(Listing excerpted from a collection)
☆ ☆ ☆
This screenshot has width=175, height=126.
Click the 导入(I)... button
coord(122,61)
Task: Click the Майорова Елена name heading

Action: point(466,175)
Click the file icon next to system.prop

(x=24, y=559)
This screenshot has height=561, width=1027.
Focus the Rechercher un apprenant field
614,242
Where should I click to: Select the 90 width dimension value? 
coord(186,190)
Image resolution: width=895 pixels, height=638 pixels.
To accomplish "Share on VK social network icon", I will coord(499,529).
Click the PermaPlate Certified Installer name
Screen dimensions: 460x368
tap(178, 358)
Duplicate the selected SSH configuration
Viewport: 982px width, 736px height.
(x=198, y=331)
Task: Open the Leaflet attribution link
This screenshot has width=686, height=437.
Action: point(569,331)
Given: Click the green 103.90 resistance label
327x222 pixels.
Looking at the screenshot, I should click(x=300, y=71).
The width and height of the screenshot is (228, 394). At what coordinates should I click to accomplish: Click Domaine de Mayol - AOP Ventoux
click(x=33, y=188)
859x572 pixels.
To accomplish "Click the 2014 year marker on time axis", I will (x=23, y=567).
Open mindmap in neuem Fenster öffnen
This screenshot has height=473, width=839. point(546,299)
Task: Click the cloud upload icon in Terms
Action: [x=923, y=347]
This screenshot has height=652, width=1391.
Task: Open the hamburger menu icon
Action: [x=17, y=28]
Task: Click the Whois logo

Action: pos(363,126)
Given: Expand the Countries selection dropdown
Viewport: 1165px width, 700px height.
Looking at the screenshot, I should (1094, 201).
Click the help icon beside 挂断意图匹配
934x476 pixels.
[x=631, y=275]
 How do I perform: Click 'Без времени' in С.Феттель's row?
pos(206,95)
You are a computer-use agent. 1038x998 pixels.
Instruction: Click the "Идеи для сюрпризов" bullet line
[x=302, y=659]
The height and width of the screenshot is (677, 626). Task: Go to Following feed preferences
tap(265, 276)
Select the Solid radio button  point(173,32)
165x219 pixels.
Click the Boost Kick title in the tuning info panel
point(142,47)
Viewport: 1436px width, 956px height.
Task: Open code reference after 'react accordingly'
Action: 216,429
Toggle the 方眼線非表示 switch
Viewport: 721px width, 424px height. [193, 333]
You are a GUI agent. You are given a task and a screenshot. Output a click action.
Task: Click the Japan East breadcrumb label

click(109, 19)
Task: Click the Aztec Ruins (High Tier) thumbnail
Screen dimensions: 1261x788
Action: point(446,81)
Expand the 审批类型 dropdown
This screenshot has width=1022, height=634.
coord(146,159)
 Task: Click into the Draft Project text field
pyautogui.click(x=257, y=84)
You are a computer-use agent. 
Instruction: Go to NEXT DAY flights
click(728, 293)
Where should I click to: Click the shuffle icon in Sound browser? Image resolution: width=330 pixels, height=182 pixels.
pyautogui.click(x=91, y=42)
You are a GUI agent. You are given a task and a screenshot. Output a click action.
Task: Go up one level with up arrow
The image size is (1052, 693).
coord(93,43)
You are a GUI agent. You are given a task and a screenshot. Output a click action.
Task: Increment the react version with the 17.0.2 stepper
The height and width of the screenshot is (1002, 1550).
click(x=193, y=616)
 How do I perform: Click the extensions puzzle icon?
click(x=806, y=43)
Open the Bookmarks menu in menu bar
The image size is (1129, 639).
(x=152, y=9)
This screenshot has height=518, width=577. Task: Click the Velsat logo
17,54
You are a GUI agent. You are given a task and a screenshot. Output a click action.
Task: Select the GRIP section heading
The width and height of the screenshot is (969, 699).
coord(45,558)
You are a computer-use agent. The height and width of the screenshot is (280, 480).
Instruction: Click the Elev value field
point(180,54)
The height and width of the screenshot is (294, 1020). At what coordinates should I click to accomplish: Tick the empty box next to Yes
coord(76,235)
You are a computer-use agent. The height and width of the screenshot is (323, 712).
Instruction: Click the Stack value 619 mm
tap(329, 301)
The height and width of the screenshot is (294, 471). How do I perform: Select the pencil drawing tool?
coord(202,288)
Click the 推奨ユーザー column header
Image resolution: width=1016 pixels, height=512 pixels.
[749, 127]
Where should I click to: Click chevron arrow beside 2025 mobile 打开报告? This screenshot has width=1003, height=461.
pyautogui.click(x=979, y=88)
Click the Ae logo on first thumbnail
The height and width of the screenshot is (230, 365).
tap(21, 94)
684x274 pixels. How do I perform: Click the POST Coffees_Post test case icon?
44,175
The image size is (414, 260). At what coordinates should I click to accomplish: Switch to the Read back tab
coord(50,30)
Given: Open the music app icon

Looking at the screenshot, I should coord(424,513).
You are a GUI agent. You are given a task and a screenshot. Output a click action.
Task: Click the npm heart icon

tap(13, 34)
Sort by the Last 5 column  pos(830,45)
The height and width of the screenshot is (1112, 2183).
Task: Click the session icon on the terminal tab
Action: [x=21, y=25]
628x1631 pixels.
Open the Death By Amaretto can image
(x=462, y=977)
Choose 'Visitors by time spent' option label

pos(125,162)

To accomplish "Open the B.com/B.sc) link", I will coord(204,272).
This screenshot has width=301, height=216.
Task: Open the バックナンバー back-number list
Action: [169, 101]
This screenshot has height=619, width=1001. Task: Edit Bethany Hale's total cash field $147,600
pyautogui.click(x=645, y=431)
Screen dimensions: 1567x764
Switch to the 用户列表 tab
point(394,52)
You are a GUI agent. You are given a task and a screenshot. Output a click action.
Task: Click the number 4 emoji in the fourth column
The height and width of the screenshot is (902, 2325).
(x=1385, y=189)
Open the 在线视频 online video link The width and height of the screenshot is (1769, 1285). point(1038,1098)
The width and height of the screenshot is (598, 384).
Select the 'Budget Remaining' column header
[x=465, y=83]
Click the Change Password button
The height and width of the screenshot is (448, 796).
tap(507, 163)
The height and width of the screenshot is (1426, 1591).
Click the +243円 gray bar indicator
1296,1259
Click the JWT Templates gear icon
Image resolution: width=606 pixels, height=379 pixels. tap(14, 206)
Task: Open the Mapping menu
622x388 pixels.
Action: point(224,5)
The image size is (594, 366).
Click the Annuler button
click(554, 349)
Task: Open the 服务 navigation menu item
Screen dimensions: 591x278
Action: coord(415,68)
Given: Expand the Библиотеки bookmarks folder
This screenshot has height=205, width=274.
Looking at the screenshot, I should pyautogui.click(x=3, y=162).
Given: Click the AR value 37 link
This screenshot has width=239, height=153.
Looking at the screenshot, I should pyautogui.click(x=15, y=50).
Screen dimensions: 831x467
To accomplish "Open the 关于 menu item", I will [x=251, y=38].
☆ ☆ ☆
> Task to carry out:
Print the stretch of the listing from the line containing "Given: Expand the Countries" through the line containing "pos(206,95)", reproducing each line verbatim.

> The result:
Given: Expand the Countries selection dropdown
Viewport: 1165px width, 700px height.
Looking at the screenshot, I should (1094, 201).
Click the help icon beside 挂断意图匹配
934x476 pixels.
[x=631, y=275]
 How do I perform: Click 'Без времени' in С.Феттель's row?
pos(206,95)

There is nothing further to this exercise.